Munich est donc un autre grand film mature du cinéaste le plus connu au monde.

Contrairement à ce que pourrait laisser croire le titre, il ne s’agit pas là d’aborder les attentats de Munich de 1972, mais uniquement leurs conséquences. Les évènements ne sont traités qu’en furtifs flash-backs, et toute la narration se concentre sur la traque des responsables.

De fait, on aurait pu craindre un point de vue radical du cinéaste, juif, et engagé dans la reconnaissance des drames ayant trait à sa communauté. Mais celui ci aura eu l’intelligence d’éluder tout parti pris nationaliste ou vindicatif pour ramener le récit à hauteur d’homme.

De grand homme. A savoir Eric Bana, agent du Mossad, fils de héros, improvisé vengeur de la cause israélite. Celui ci, dont le talent avait été largement entrevu dans Chopper, voir dans Troie et La chute du faucon noir, explose ici dans un rôle laissant entrevoir son humanité et son charisme.

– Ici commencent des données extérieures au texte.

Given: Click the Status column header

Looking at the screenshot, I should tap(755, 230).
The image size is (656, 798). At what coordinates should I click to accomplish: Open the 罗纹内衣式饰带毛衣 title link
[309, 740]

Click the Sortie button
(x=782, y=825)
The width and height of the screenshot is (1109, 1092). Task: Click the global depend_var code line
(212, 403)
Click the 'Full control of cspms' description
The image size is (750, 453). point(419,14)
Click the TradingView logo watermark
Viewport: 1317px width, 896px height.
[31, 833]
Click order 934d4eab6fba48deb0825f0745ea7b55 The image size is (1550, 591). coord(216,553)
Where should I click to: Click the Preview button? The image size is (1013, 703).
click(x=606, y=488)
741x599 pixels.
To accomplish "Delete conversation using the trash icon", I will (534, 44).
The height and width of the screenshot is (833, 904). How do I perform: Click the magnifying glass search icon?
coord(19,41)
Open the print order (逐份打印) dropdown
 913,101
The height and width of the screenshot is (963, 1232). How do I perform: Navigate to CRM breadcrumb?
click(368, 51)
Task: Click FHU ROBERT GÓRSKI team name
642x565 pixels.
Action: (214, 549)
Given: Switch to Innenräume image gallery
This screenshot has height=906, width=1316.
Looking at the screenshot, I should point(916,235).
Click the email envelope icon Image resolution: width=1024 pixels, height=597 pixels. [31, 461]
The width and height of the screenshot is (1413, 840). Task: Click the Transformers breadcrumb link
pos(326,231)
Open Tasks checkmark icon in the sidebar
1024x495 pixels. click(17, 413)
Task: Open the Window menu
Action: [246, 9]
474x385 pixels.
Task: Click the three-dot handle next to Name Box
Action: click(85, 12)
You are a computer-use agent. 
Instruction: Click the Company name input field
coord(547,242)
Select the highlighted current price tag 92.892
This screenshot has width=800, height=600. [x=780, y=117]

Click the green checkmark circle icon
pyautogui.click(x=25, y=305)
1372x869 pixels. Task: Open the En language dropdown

Au fil de ce parcours sanglant, Spielberg développe une passionnante réflexion sur la spirale de la violence, sur le meurtre en appelant un autre, sorte de parabole des relations israélo-palestiniennes depuis la fin des années 40. Et si tragédie il y a, elle est bien entendu contée de main de maître, avec un sens de la mise en scène et de la narration toujours inouï de virtuosité.

Depuis Duel, et plus sûrement depuis Jaws, Spielberg a toujours été un exceptionnel narrateur, sachant, en une poignée de plans, tirer toute la substance d’une situation.

Quand une grande mise en scène se trouve associée à un propos aussi intense, on est indéniablement en présence d’un grand film.